Friday, August 31, 2007
Post Amniotic
Let the days fall
post amniotic.
Rake the heartbeat,
ancient whirr inside the womb.
Autumn in the nursery,
transposing every bone.
Ripples
A picture turned up this week in an old backpack, our house, circa '87, before Tom and Jojo, before the flower beds, before the mass of trees. It must have been late September, maybe October, because that maple tree that fell over one day in the storm is still standing with a crown of yellow leaves. There is no dogwood, no row of blue spruce, no 40-foot tulip trees, no volunteer cedar or catalpa. It seems like I've been standing still for a long time, but apparently that is not exactly true. Or maybe it is exactly true and trees are what happen when you don't move.
Regardless, the Monday morning epiphanies keep resounding. Something like, yes, yes, the trees are beautiful, but the party's moved, or some old cliche like that. Anyway, the long and the short of it is, I'm thinking about giving up my beloved freedom, the proofreading, and going out into the world and getting a job. On Monday the urge felt quite a bit stronger than "I am thinking about," but it is good to let passions cool before acting rashly. It's Friday now. I can slowly think things through, thoughts like, You're going to have a Bachelor of Arts in English. What job? Well, that is a problem, and no, I don't have anything in particular in mind. David suggested as an alternative I might take up drinking, but I am so bad at it that I am sure to fail and I hate to go into anything that I don't have a chance of success at. I'm going to keep it in mind as a backup plan, though, just in case I can't find a position that suits.

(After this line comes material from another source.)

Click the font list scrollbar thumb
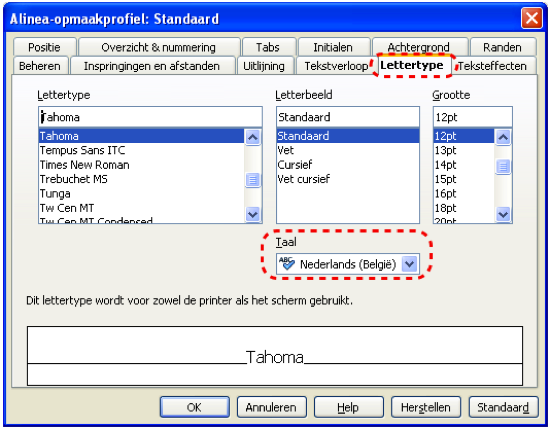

So that's how the trees stand this week, a slight ripple in the leaves.
Wednesday, August 29, 2007
Buttermilk or Whole Wheat
Tuesday, August 28, 2007
And on, and on, and on
You're a Rabbit!
Sure-footed and exceptional at hearing, you have a great number of
physical talents. While you do love carrots, you have an aversion to lettuce that
no one seems to really believe. Looney Tunes have been your favorite cartoons for
as long as you can remember. Though you'd never admit it, you've always wondered
what it would feel like to be thrown into a briar patch. You really like, er,
procreating, even more than most people.
Take the Animal Quiz
at the Blue Pyramid.
Obviously
Somehow, this all seemed a little inevitable. And yes, I have actually read Watership Down, many eons ago. It probably entered my DNA when I was a teenager and is still working its way out.
You're Watership Down!
by Richard Adams
Though many think of you as a bit young, even childish, you're
actually incredibly deep and complex. You show people the need to rethink their
assumptions, and confront them on everything from how they think to where they
build their houses. You might be one of the greatest people of all time. You'd
be recognized as such if you weren't always talking about talking rabbits.
Take the Book Quiz
at the Blue Pyramid.
Monday, August 27, 2007
Repapering
Sunday, August 26, 2007
The Great Disaster of 2007
Okay, yes, I did have to take off my shoes and wade through some mud. Squish, squish, squish, slippery creek mud around my ankles, in between my toes. Perhaps there will be a great disaster in the next few days, say a meteor, something spectacular, a quick death, not like the relatively slow effects of global warming, and my footprints will become fossilized and thousands of years from now someone will discover them and say, "Look, footprints, along this ancient creek bed. This unfortunate woman was probably fleeing from the great disaster, the meteor of 2007, (except they won't call it that) but it overtook her. Isn't it wonderful that we have her footprints here immortalized in the mud to forever mark her passing! Poor thing." Young children will come to look and study the distance between each of my toes and the length of my stride. They'll test the mud to see if there are any traces of foot fungus. They'll probably mark the place where I almost lost my balance and left long skid marks. They will argue about whether or not I was a lousy walker, unbalanced to begin with, or whether the mud in this particular place was just so slippery I was bound to slide. Oh, I imagine they're going to have fun with me, let me tell you. But they probably won't be able to tell I was headed for the duck weed pond and its green serenity. They certainly won't know that all the duck weed was missing, swept down the creek in the rain.